For many years the mention of Milledgeville was synonymous with Central State Hospital and mental health. Once the nation’s largest and the world’s second-largest mental health hospital, the 167-year old facility has been named one of the 10 locations on the Georgia Trust for Historic Preservation’s 2010 Places in Peril list. The historic sites were selected because they are deemed valuable and need restoration work. The organization is providing ways for people in Georgia’s communities to help with that process.

The idea for Central State was started back in the 1830s by Dr. Tomlinson Fort, a popular figure in Milledgeville at the time.

“Dr. Fort did everything around here back then,” said GCSU history professor Dr. Bob Wilson. “He was well involved with banks and medicine, he served a term in Congress and he believed in the idea of a progressive institution for the mentally ill.”

In 1837, the Georgia State Legislature passed a bill with Gov. Wilson Lumpkin’s support calling for a “State Lunatic, Idiot, and Epileptic Asylum.” The facility was built and opened in 1842 as the State Lunatic Asylum in Milledgeville, a city that was Georgia’s state capital at the time. After becoming Georgia State Sanitarium in 1898 and Milledgeville State Hospital in 1929, it became Central State Hospital in 1967.

“There was a movement that really started around that time to reform prisons and the way the mentally ill were treated,” Wilson said. “The goal was to get those with various mental issues out of the prisons where they were treated horribly and create an institution to deal with them in a much more humane way.”

Central State was under the leadership of Dr. Thomas Green from 1845 to 1879. Under Green, the hospital operated as an extended family, where Green ate with staff and patients daily and removed chain and rope restraints. In Gen. William T. Sherman’s famous Civil War “March to the Sea,” Green convinced the Union general not to burn down the facility while also asking him successfully to give some of his soldiers’ rations to the patients.

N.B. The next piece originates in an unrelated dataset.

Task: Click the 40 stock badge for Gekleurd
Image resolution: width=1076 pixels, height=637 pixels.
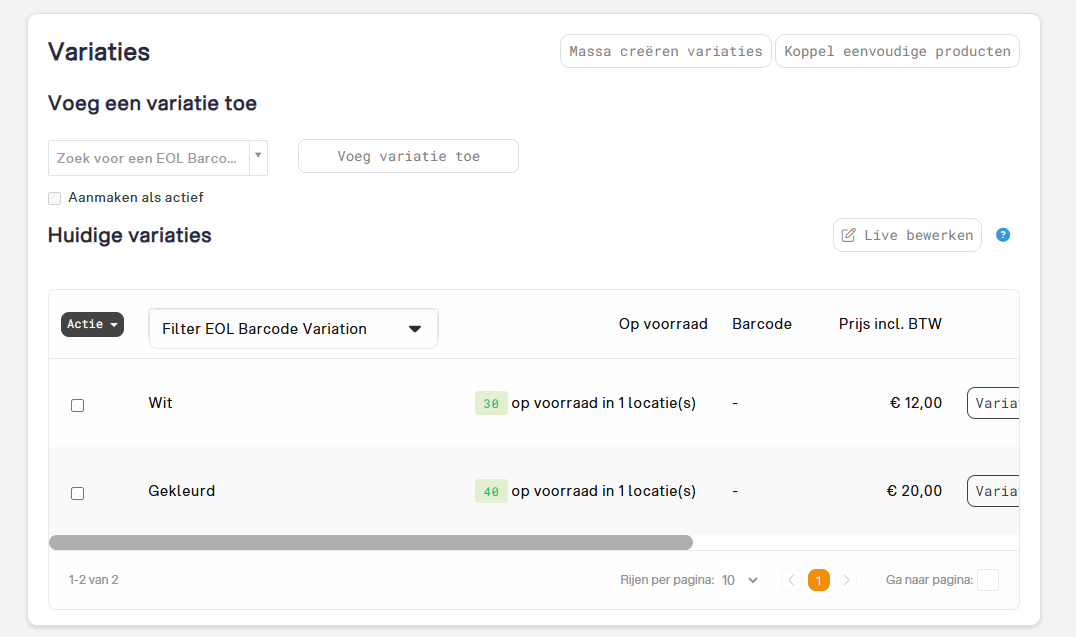Action: click(x=491, y=491)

The complex currently covers 1,750 acres and remains the largest mental health hospital in Georgia. By the 1950s, Central State had reached its peak, housing around 13,000 patients.

“It was by far the biggest employer in Milledgeville at the time,” Wilson said.

Central State began to decline in the 1960s with the addition of several regional institutions as well as increased availability of medications and community mental health programs. Currently efforts are being made to restore the facility’s cemeteries, which have been featured on NBC’s “The Today Show.”

The Powell Building, named after Superintendent Theophilius Powell who served from 1879 to 1907, is the central building and is still in use. The big threats come with several vacant buildings that have been neglected. Several roofs have collapsed, which if left untreated, could lead to deterioration. As a result the buildings are structurally unstable.

Wilson said that GCSU students are currently organizing efforts in attempts to preserve the facility’s history. In addition, the old train depot contains a museum with relics from Central State.

“Central State is the longest, most enduring institution (in Milledgeville),” Wilson said. “It has a rich history that needs to be preserved and is certainly worth preserving.”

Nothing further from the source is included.